Needless to say, the conventional physicist has treated the so-called subjective experiments much differently than those so-called objective ones. This is of course another Newtonian legacy, and it is a most unfortunate one. Somewhat ironically though Newton believed that the same rules governed and applied to both. In spite of that, however, the reality is that he took little time to examine the subjective observations with the same care as he did with the objective ones. One significant example of this fact is the manner in which he treated the observation that in subjective experiments the spectrum is inversely displayed--VBGYOR, instead of ROYGBV (from the apex of the prism to the base). Apart from mentioning that fact, in passing, he did nothing at all about it. And that failure, again, has reverberated to the present day. To such an extent that today's conventional physicist's 'explanation' for that observation is such a cacophonous verbiage of nonsense that it makes me want to howl to the moon every time I hear it. And believe me, I have heard it so many times over the years...

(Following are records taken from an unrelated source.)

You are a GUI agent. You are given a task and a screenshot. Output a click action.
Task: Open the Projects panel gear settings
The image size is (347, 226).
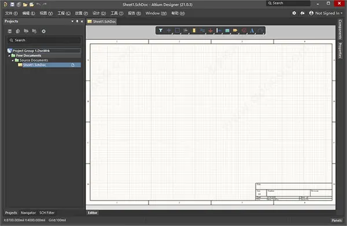(x=43, y=31)
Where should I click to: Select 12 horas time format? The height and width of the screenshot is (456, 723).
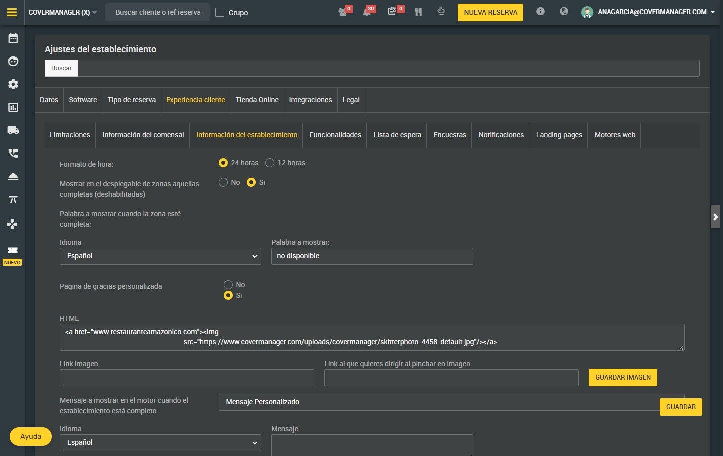[x=270, y=163]
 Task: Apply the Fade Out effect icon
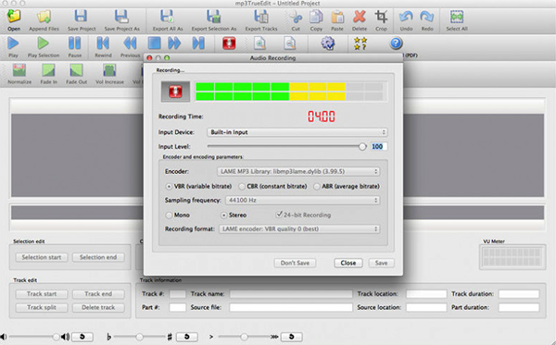point(76,70)
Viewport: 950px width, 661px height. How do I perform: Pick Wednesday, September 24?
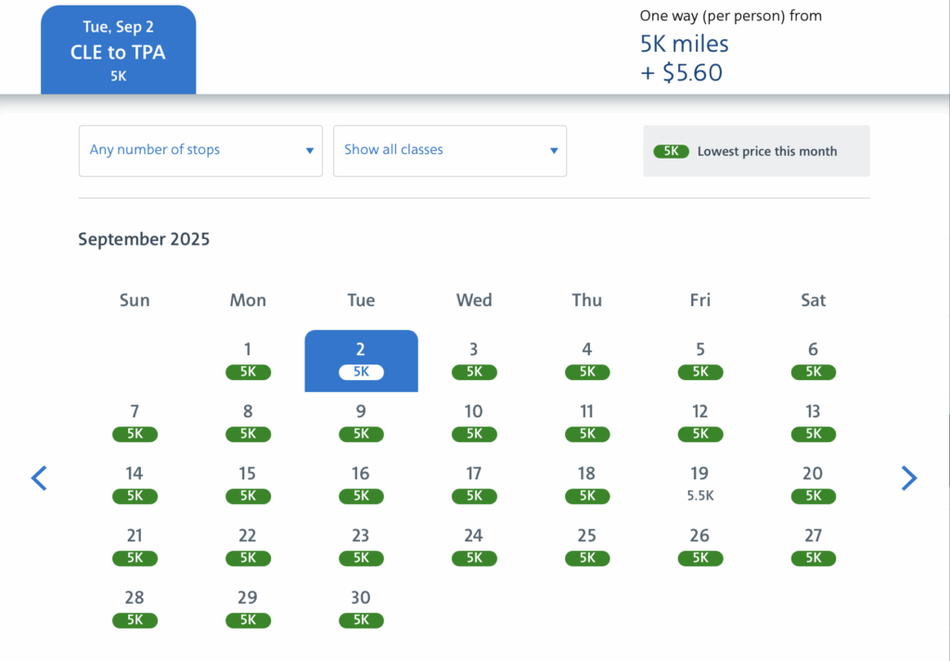474,545
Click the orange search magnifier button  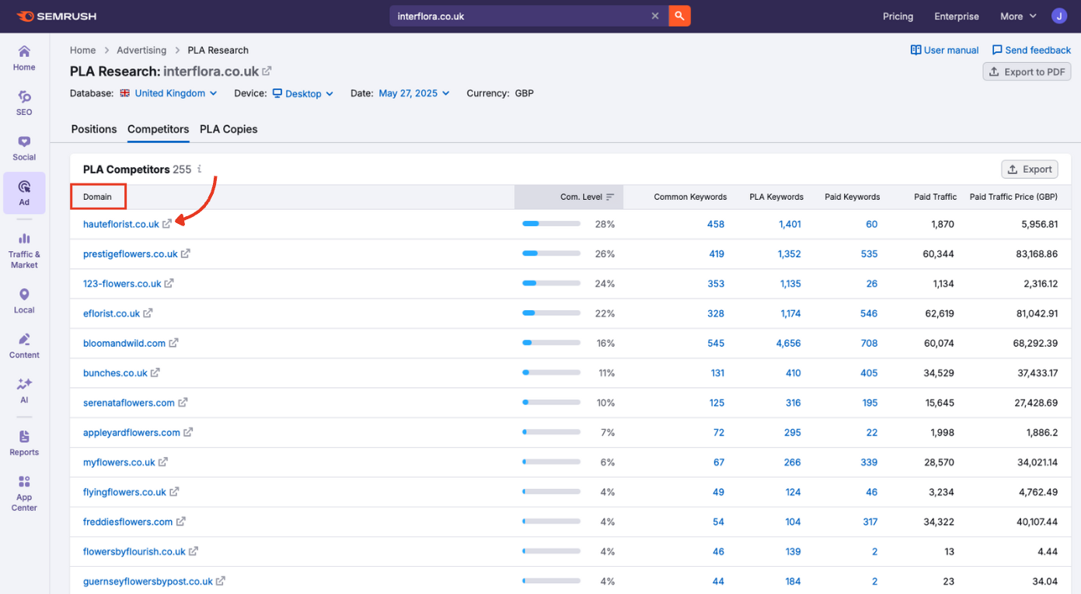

Newton's failure to treat the so-called subjective experiments with the same degree of care as he treated the objective ones is by and large the main cause for the staggering level of prismatic ignorance that is prevalent today. From the hundreds (perhaps thousands) of examples that I could give you about that fact, in the end I have chosen only one. It is a personal example and it happened a few months back at the Physics StackExchange forum. It began when I posted the question below.

My question attracted two answers.

I don't want to spend any time at all discussing the 'answers' given. That wasn't my intention in the first place for showing you this particular example. The main reason for that decision was to highlight what should be the most valuable insight one should extract from this little piece of factual reality. The overarching lesson of this story is to see that the vast majority of us invariably fail to see that the simplest truths are the hardest to discover. The question I had posted to that forum should have been comprehensively answered in less than 100 words by pretty much anyone who had even a superficial knowledge of Goethe's and Newton's work. So much so, I say, that any ordinary thinker (with even a superficial knowledge of the works I mentioned) should have instantly realised that when it comes to providing a consistent explanation for the observation in question Goethe's wins hands down, beyond the shadow of a doubt. For those unable to see the truth of this matter even now the only thing I have to say is this: I'm sorry that it is I who had to inform you that you're definitely not a thinker. That doesn't mean that you couldn't be a physicist. Quite the contrary, in fact, for to the best of everybody's knowledge, there hasn't been thus far even a single physicist--of the conventional kind, let us specify--who's managed to see that small piece of the bloody truth in the last 350 years. So, I have said, once and for all, but if there's anyone who thinks that he knows better don't cower in the safety of shadows. Come forward, out here, in the open, under the lights and scrutiny of all--or otherwise keep your mouth firmly shut. Forever.